Time to meet Dr. Christina Fitzsimmons (She/her)! Dr. Fitzsimmons is a cell and molecular biologist at the NCI Center for Cancer Research in the USA!

What kind of scientist are you?
I am currently a postdoctoral fellow at the NCI Center for Cancer Research. In particular, I’m interested in understanding how RNA modifications and gene expression are influenced by changes in the metabolic state of cells.

What made you want to become a scientist?
I love science because I love to know how and why things work! As a child I owned a series of books about the natural world that explained scientific concepts like “Why Does it Float” or “Why Do Leaves Change Color?” I had those books memorized! As I grew older, I was fortunate to have a number of teachers who recognized my curiosity and also challenged me to reach the next level.

“I was fortunate to have a number of teachers who recognized my curiosity and also challenged me to reach the next level.”

Dr. Christina Fitzsimmons

What makes you a #UniqueScientist?
Aside from my younger brother and I, nobody in my family really studied science in school. I’m also the first person in my family to get a PhD. As a result, I’ve worked hard to identify people and resources to help me navigate science and the unwritten rules of academia.

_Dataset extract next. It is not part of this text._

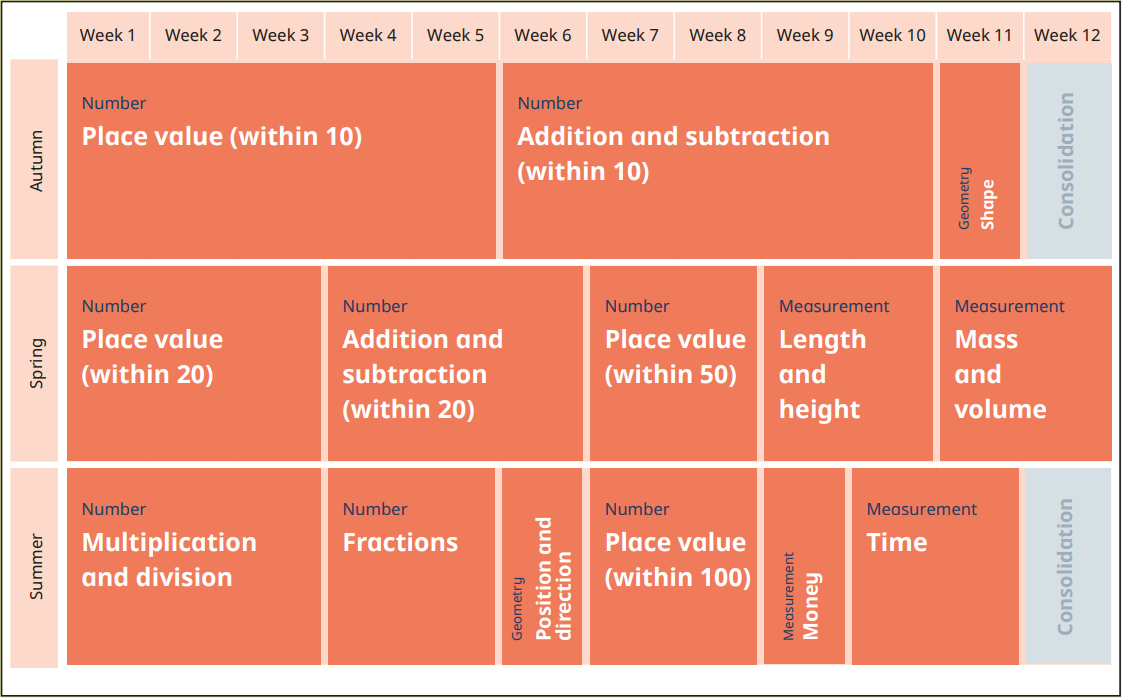
Task: Open the Multiplication and division block
Action: 194,566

What’s something cool you do outside of work?
In grad school, I did a great deal of outreach through @SEP_UCSF, a program that pairs scientists with K-12 school teachers in the San Francisco Unified School District to teach hands-on science lessons. Elementary schoolers are super enthusiastic, and it always brightened my day to visit a classroom to teach.
On the personal side, outside of work I love being active with things like hiking, cycling, running, and lindy-hop. On rainy days, you’ll find me playing board games or browsing the local public library for the latest sci-fi books.

If you had one wish and could change anything in science, what would it be?
Often, science is taught to students as a rote set of facts to be memorized, instead of as a dynamic and ever-changing process. I’d really love to find a way to get more high school, or even middle school students involved in research and field work, so that they can see that science isn’t something you learn about in a classroom, but that it encompasses the world around them.

“I’ve worked hard to identify people and resources to help me navigate science and the unwritten rules of academia.”

Dr. Christina Fitzsimmons

Who has inspired you the most in your journey to where you are now?
I am extremely grateful for the many teachers and mentors along the way who have nurtured my curiosity and shared their own love science. Thank you for answering countless questions, recommending additional reading material, setting challenging goals, and investing in my future. I would not be the scientist I am today without your hard work and dedication.

Let’s end on a high note! What’s something you’ve done this week that you’re proud of?
I’m proud of taking time outside of lab to catch dinner with friends and enjoy some trail running in the wonderful September weather!